ルーベンスとムンクの違い

 ところで、『フランダースの犬』最終回でその絵が登場する巨匠ルーベンスは、日本では案外人気がないようだ。そして、ムンクの神経質な絵は人気が高い。

 ひょっとしたら、この差は、ルーベンスの女性たちが豊満で、ムンクの人物が痩身であるところから来ているものではないか、と素人のぼくはかってに思っているのだが、いかがなものだろうか。

ルノワールの描く女性も相当豊満だ*1が、日本で非常に人気の高い画家だ。喫茶店のチェーン店の名前にもなっている。
日本で西洋美術の本格的な受容が始まったのは明治以降のことだが、当時既に18世紀以前のオールドマスターの作品はおいそれと買えるものではなくなっていたので、日本人絵画コレクターは主に印象派やその周辺の作品を蒐集した。また、洋行した日本人画家たちも当時の現役画家に師事したので、日本において西洋画といえば19世紀後半から20世紀初頭にかけてのものが基調となった。いわば、日本人にとっての西洋画「原体験」ともいえる。その結果、現代でも日本で一般に人気のある西洋の画家はほとんどこの時期に集中している*2
バロック期のルーベンスと19世紀末のムンク*3を単純に比較するのは乱暴だが、強いて両者の人気の差を説明するなら日本における西洋画受容史により理由づけるほうがもっともらしいと思う。
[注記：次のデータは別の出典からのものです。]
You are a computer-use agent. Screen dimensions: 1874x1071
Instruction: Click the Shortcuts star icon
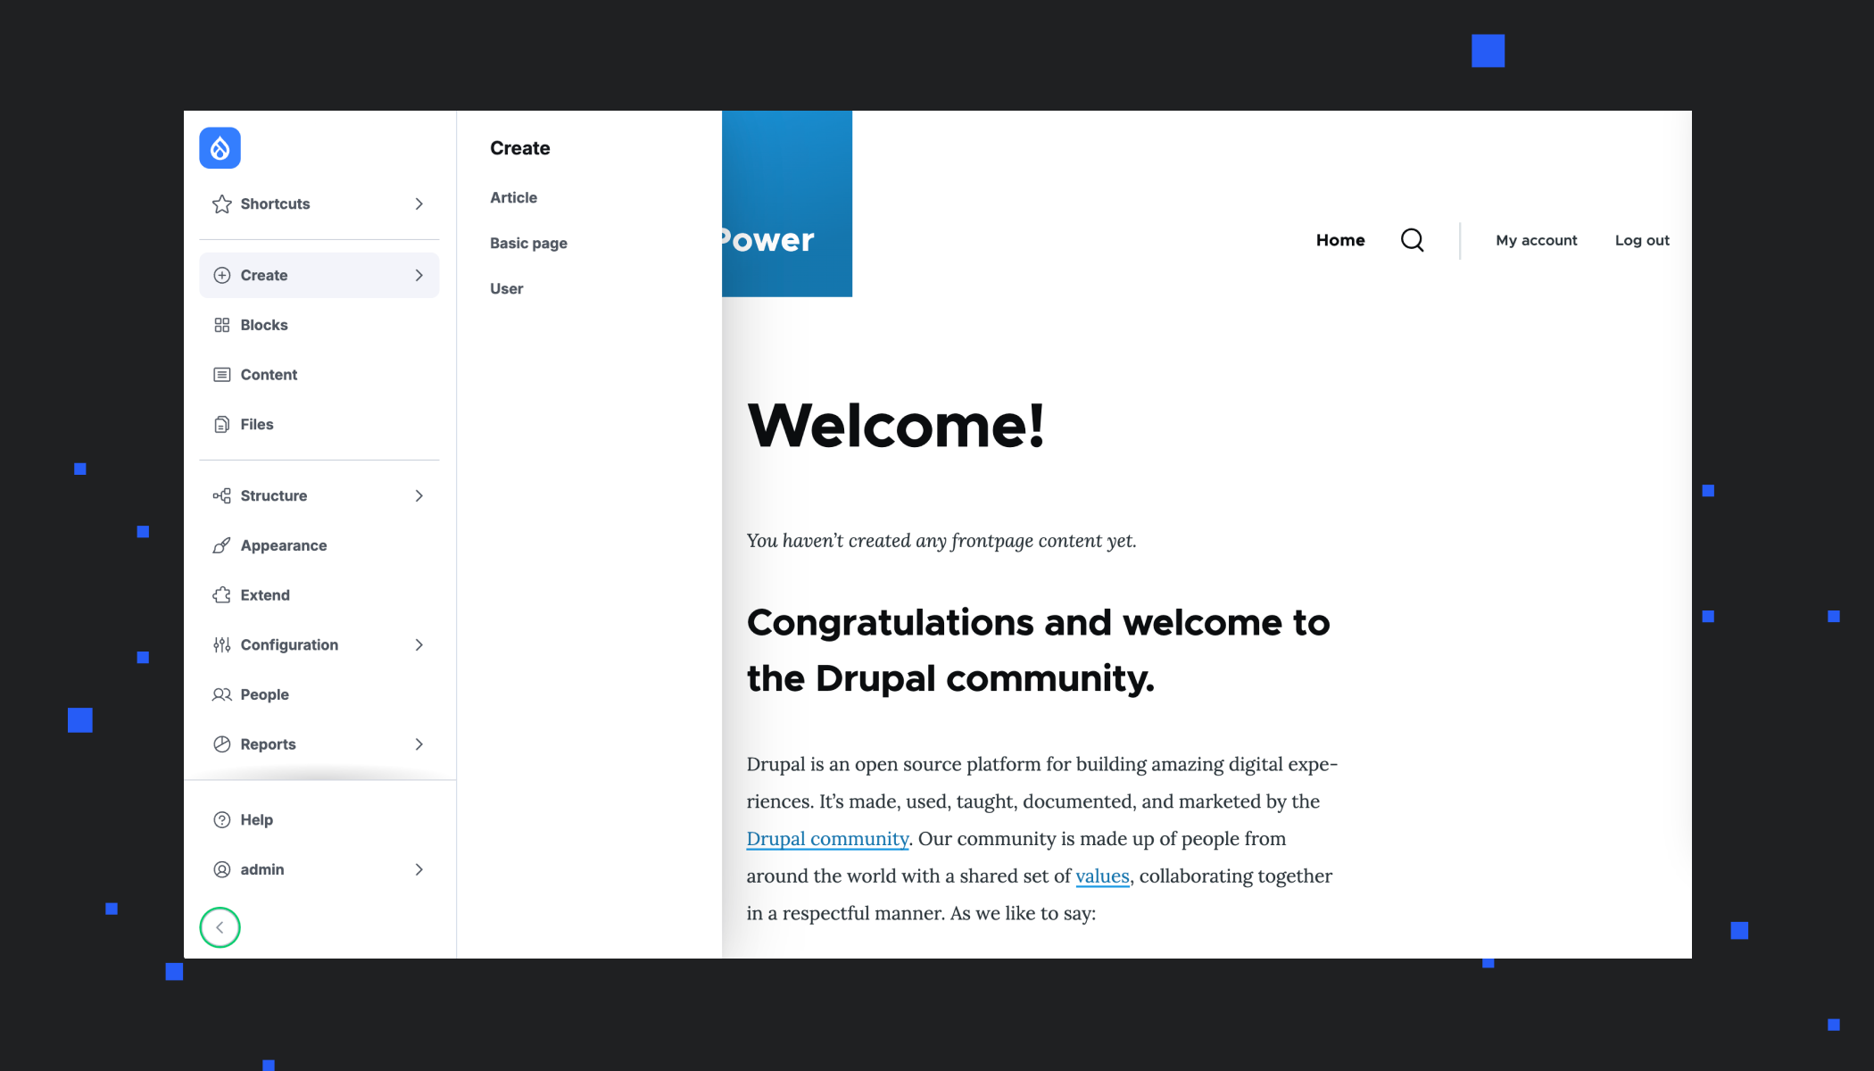tap(223, 203)
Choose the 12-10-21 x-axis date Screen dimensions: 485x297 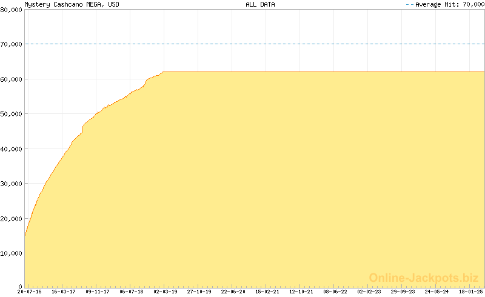tap(301, 292)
*1:もちろん例外もある。たとえばブリヂストン美術館所蔵の「すわるジョルジェット・シャルパンティエ嬢」など。

*2:もちろんこれも例外がある。たとえばフェルメールダ・ヴィンチなど。

*3:20世紀に入ってからも活動を続けているが、「叫び」や「思春期」など代表作の多くは1890年代に描かれている。